コレクションから抜き出した記録
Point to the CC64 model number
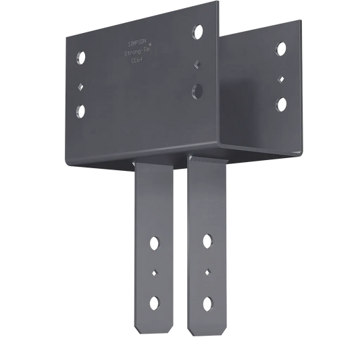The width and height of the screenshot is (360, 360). coord(139,60)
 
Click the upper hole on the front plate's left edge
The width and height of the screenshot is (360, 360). coord(81,56)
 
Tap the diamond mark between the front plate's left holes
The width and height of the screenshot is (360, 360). coord(81,86)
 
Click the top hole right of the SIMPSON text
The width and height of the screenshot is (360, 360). coord(197,31)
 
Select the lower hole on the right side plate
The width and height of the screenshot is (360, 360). coord(280,103)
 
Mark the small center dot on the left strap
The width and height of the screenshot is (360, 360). coord(156,272)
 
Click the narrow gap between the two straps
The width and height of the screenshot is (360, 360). coord(182,257)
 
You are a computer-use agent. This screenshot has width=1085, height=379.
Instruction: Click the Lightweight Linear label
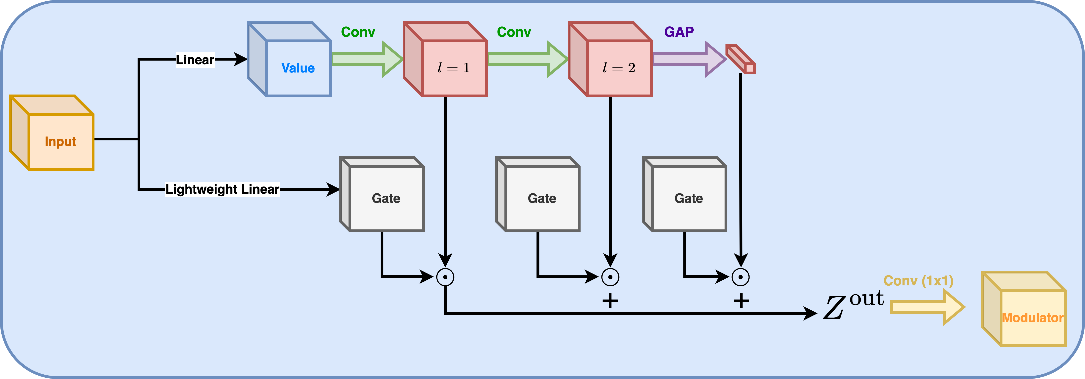(x=222, y=189)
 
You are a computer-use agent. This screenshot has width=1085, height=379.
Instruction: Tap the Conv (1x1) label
(x=918, y=281)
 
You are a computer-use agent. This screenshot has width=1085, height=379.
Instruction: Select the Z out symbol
(x=853, y=304)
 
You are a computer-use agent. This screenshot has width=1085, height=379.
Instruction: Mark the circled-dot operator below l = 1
(x=445, y=277)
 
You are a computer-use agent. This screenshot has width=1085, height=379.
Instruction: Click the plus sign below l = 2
(x=610, y=301)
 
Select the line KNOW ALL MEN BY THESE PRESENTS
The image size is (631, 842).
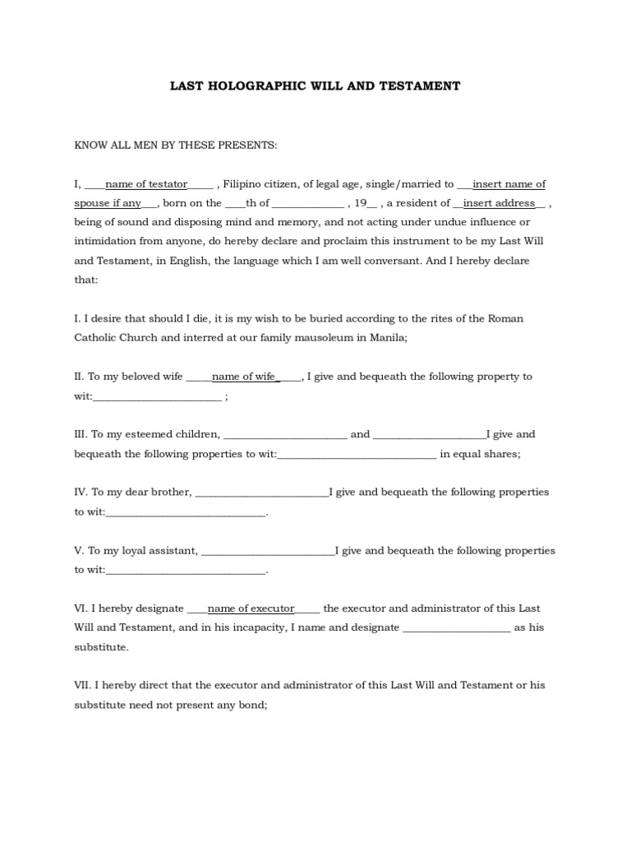[176, 145]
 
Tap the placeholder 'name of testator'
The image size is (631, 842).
[146, 184]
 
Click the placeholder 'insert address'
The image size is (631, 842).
[499, 203]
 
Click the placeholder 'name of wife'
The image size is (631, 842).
[244, 377]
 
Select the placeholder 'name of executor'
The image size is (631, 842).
[251, 608]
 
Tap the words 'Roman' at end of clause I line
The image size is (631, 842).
[507, 318]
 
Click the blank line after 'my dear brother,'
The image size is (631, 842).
[261, 493]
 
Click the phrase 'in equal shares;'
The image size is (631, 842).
[480, 454]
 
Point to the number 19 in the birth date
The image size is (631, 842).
[361, 203]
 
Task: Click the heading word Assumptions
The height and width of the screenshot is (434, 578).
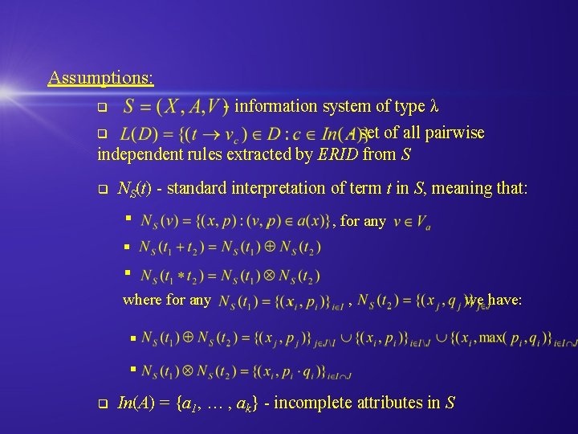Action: pos(100,78)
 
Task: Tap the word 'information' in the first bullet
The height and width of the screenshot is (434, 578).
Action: pos(277,106)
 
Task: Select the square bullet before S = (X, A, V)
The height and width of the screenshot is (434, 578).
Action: pos(101,107)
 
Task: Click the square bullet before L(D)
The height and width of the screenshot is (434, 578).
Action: pos(101,133)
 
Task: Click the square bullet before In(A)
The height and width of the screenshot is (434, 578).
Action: pos(101,403)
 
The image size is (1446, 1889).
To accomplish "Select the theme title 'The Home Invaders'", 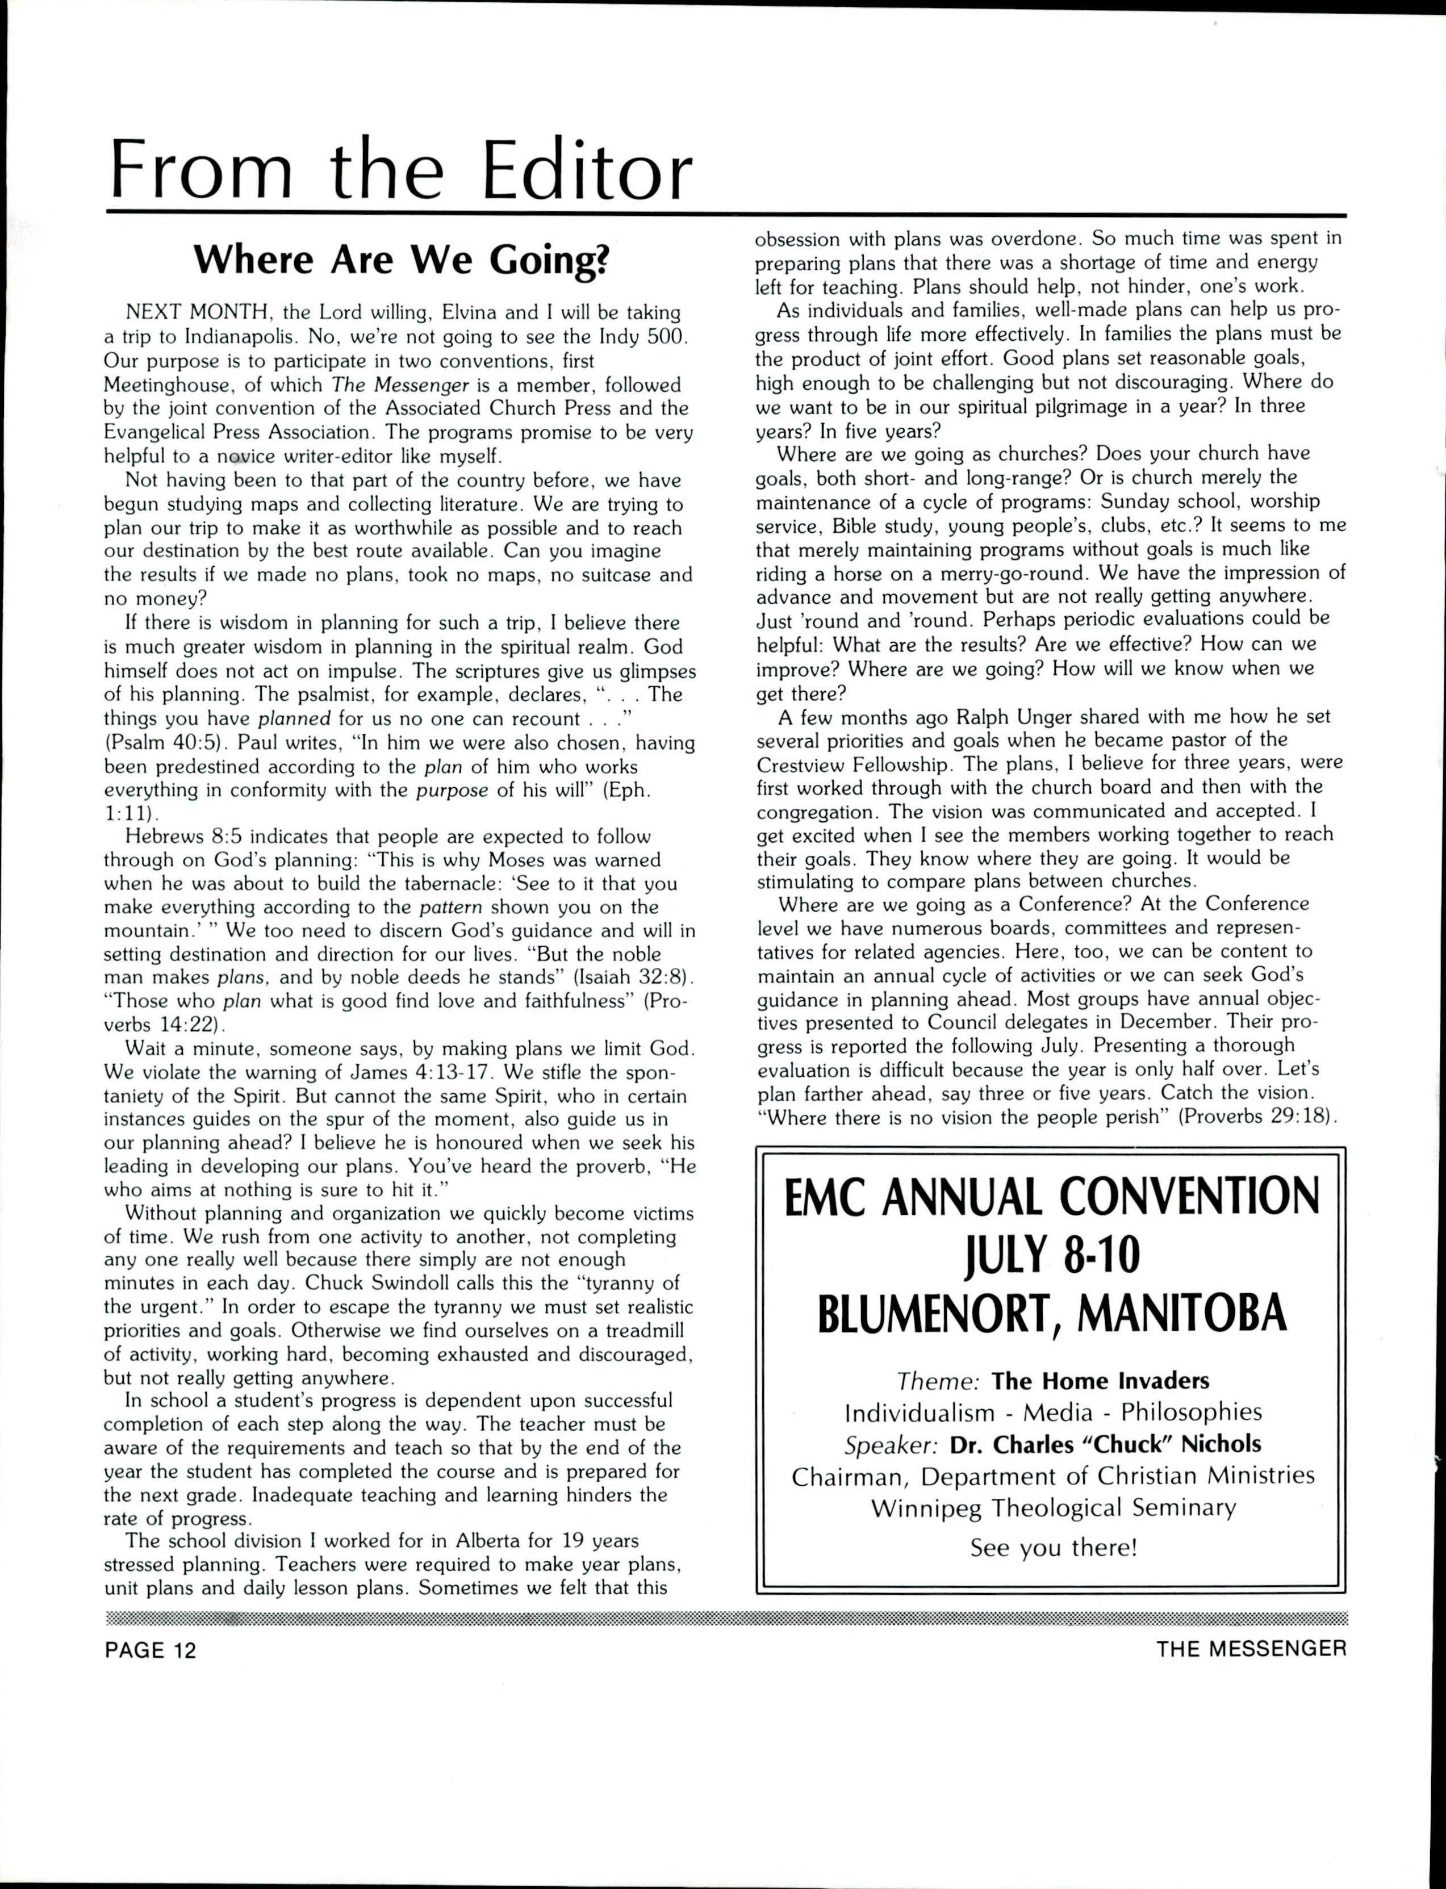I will (x=1100, y=1381).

▸ 課題文
記録の冒頭から「(360, 360). coord(81,86)」を含む行までを、両端の行も含めてそのまま書き写してください。画像は答えに入れないでください。

▸ 解答全文
Point to the CC64 model number
The width and height of the screenshot is (360, 360). coord(139,60)
 
Click the upper hole on the front plate's left edge
The width and height of the screenshot is (360, 360). coord(81,56)
 
Tap the diamond mark between the front plate's left holes
The width and height of the screenshot is (360, 360). coord(81,86)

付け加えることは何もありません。